▸ **Set exercise 1**
In the opinion piece on Israeli strategic policy, who does the piece credit with saying that a nation has no eternal allies and no perpetual enemies, and where was it said?
▸ **Set exercise 2**
Resume the opinion piece on Israeli strategic policy, writing on from its final sentence.

▸ **Source extract**

---

Our neighbors want to see us dead. This is not a question that leaves much room for compromise.

Golda Meir, cited in The New York Times, December 9, 1978

We have no eternal allies, and we have no perpetual enemies. Our interests are eternal and perpetual, and those interests it is our duty to follow.

Lord Palmerston in the House of Commons, March 1, 1848

If only Israeli strategic policy were founded on the enduring, down-to-earth wisdom embodied in the two preceding quotations. They convey the essence of Israel’s international and regional environments – the cynical self-interest that characterizes the former, and the unbridled brutality that characterizes the latter.

In recent decades, any understanding of these basic precepts seems starkly absent from the formulation – and certainly, the implementation – of Israeli strategic plans.

Politics as moralistic self-recrimination


As The Wall Street Journal’s Bret Stephens recently pointed out, the conduct of Israel’s international politics, which ought to be an exercise in power and preservation of self-interest, has degenerated into moralistic self-reflection and self-recrimination.

In an international environment characterized by cynical self-interest and a regional environment characterized by unbridled brutality, such behavior is wildly inappropriate, and unless reined in and reversed, self-destructive.

As Operation Protective Edge drags on, needlessly and inexplicably, into its fourth week, one thing is becoming excruciatingly clear: Israel has lost all sense of strategic direction.

After almost a month of fighting, Israel has not been able to accomplish even one strategic goal it set (and repeatedly re-set) itself – however modest that might be.

---

▸ **Extracted material**
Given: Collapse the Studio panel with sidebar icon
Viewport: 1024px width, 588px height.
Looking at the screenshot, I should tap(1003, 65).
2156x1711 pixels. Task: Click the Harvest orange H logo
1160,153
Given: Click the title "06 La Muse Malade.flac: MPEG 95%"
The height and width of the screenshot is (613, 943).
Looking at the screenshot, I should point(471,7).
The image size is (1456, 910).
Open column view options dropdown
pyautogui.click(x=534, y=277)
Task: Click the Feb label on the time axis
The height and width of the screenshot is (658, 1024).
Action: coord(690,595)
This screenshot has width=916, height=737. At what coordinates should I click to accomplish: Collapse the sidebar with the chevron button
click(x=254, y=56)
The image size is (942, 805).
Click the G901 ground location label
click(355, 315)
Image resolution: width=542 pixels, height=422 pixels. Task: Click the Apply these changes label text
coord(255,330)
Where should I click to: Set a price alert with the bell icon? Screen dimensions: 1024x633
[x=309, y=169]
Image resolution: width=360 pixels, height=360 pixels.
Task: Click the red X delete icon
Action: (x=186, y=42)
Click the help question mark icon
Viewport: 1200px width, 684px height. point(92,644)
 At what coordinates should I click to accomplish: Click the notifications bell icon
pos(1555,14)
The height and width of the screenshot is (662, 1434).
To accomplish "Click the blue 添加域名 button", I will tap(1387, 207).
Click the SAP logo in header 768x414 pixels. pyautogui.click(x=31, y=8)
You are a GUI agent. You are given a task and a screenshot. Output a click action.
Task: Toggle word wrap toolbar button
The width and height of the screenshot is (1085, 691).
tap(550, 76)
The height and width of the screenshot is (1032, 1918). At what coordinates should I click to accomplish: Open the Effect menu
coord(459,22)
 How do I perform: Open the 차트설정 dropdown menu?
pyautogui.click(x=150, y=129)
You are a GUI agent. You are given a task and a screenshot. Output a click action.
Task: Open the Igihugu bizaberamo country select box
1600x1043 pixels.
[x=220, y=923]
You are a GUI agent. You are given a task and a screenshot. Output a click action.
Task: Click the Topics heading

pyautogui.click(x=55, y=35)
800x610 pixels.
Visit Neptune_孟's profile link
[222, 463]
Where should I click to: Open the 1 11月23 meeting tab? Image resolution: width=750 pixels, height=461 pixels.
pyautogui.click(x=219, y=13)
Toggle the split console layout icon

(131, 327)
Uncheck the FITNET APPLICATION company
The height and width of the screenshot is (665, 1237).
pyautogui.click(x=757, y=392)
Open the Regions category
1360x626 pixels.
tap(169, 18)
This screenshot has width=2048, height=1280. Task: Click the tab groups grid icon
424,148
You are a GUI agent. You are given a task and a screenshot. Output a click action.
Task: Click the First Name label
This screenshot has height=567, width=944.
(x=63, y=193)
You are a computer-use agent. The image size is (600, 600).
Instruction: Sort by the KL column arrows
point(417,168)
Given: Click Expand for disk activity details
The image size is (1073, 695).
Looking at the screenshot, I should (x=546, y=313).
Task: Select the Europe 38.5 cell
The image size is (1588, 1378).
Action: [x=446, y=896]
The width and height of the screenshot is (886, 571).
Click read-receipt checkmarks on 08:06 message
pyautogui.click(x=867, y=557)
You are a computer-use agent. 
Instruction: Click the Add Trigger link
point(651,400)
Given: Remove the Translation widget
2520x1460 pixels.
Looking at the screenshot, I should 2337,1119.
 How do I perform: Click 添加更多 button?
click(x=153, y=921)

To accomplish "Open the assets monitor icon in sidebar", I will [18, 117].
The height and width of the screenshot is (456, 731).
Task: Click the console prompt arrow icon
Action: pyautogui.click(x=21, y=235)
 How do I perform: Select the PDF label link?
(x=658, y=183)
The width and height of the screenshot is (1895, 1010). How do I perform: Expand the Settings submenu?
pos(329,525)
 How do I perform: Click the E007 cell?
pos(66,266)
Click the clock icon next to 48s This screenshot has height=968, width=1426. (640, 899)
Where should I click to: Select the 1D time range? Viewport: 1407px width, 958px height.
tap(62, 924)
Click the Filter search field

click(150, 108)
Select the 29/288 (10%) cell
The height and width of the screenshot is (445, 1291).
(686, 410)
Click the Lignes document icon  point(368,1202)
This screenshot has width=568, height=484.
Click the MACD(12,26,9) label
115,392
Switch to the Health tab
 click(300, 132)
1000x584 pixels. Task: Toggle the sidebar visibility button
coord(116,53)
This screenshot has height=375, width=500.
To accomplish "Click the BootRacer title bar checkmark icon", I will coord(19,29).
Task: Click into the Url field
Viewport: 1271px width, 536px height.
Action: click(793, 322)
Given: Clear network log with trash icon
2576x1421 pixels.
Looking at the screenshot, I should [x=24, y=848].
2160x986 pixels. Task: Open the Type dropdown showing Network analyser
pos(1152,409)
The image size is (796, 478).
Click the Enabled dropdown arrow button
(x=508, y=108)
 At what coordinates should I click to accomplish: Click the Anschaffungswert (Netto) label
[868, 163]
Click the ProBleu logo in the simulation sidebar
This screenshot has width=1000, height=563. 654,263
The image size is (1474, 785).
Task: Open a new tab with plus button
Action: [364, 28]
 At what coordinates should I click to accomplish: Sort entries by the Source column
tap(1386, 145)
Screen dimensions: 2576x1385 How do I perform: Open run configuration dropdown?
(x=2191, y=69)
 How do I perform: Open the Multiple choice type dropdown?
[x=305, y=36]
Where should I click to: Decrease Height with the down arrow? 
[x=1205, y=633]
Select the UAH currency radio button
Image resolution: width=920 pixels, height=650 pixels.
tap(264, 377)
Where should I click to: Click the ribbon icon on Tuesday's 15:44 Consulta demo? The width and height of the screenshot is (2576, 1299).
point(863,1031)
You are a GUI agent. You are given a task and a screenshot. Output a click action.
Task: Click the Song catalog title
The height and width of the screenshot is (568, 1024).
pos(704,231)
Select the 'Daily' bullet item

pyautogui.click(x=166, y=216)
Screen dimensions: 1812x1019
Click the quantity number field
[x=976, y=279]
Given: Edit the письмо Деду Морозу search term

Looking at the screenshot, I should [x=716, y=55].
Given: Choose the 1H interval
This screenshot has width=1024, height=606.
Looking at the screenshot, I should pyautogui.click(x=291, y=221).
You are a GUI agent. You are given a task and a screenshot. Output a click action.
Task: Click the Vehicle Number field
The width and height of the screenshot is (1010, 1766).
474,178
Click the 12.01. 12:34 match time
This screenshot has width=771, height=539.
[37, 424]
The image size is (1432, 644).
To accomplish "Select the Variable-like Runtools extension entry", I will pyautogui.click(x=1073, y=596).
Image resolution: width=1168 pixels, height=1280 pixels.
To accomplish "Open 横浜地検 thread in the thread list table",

---

▸ **Exercise answer 1**
Lord Palmerston said it in the House of Commons on March 1, 1848.

▸ **Exercise answer 2**
It has not been able to compel Hamas to cease fire and accept “calm in exchange for calm.” It has not been able to halt the rocket fire on its civilian population. It has not been able to disrupt – kill or capture – in any significant numbers the senior echelons of Hamas’s chain of command and control. It has not been able to eliminate the threat of terrorist infiltration via the network of underground tunnels...

Worse, while success in achieving its declared goals still eludes Israel, casualties continue to mount alarmingly with each passing day, despite a policy of reluctance and restraint supposed to prevent them.

Incomprehensible and unacceptable

It is becoming increasingly difficult to comprehend – and accept – the military outcome achieved so far, given the dramatic imbalance of power between the protagonists in the ongoing Gaza conflict.

The IDF has a standing force of just under 200,000 and active reserves of about 500,000. Hamas gunmen, by most estimates, number 15,000 to 20,000. The IDF has some of the most advanced weaponry in the world. It has one of the world’s largest and most formidable air forces, superb special forces units, outstanding intelligence, a modern Armored Corps and artillery and a well-equipped navy. Hamas has none of these.

There are no jungles of Vietnam into which it can disappear, no long supply lines for it to disrupt...

It is, thus, inconceivable that the IDF should not be able to overwhelm its lightly armed, hopelessly out-numbered adversary, trapped in well-defined, highly constricted geographical confines, devoid of any significant topographical obstacles, and impose, within a relatively short time, unconditional surrender on it forces.

Any other outcome can only be attributed to abysmal political leadership, suffering from an utter lack of understanding of what is required from it at this crucial junction in the nation’s history.

Gigantic strategic blunder

The government has done almost nothing that it should, and has done much that it should not.

The adoption of a policy of restraint is a gigantic blunder. It is playing right into the hands of Israel’s foes – both its detractors trying to delegitimize it politically and its ferocious enemies trying to destroy it physically.

Not only will “restraint” not achieve any lasting substantive goals, not only will it inflict all the harm it was designed to avoid, it will undermine the very pillars on which the survival of Israel as the nation-state of the Jews is dependent.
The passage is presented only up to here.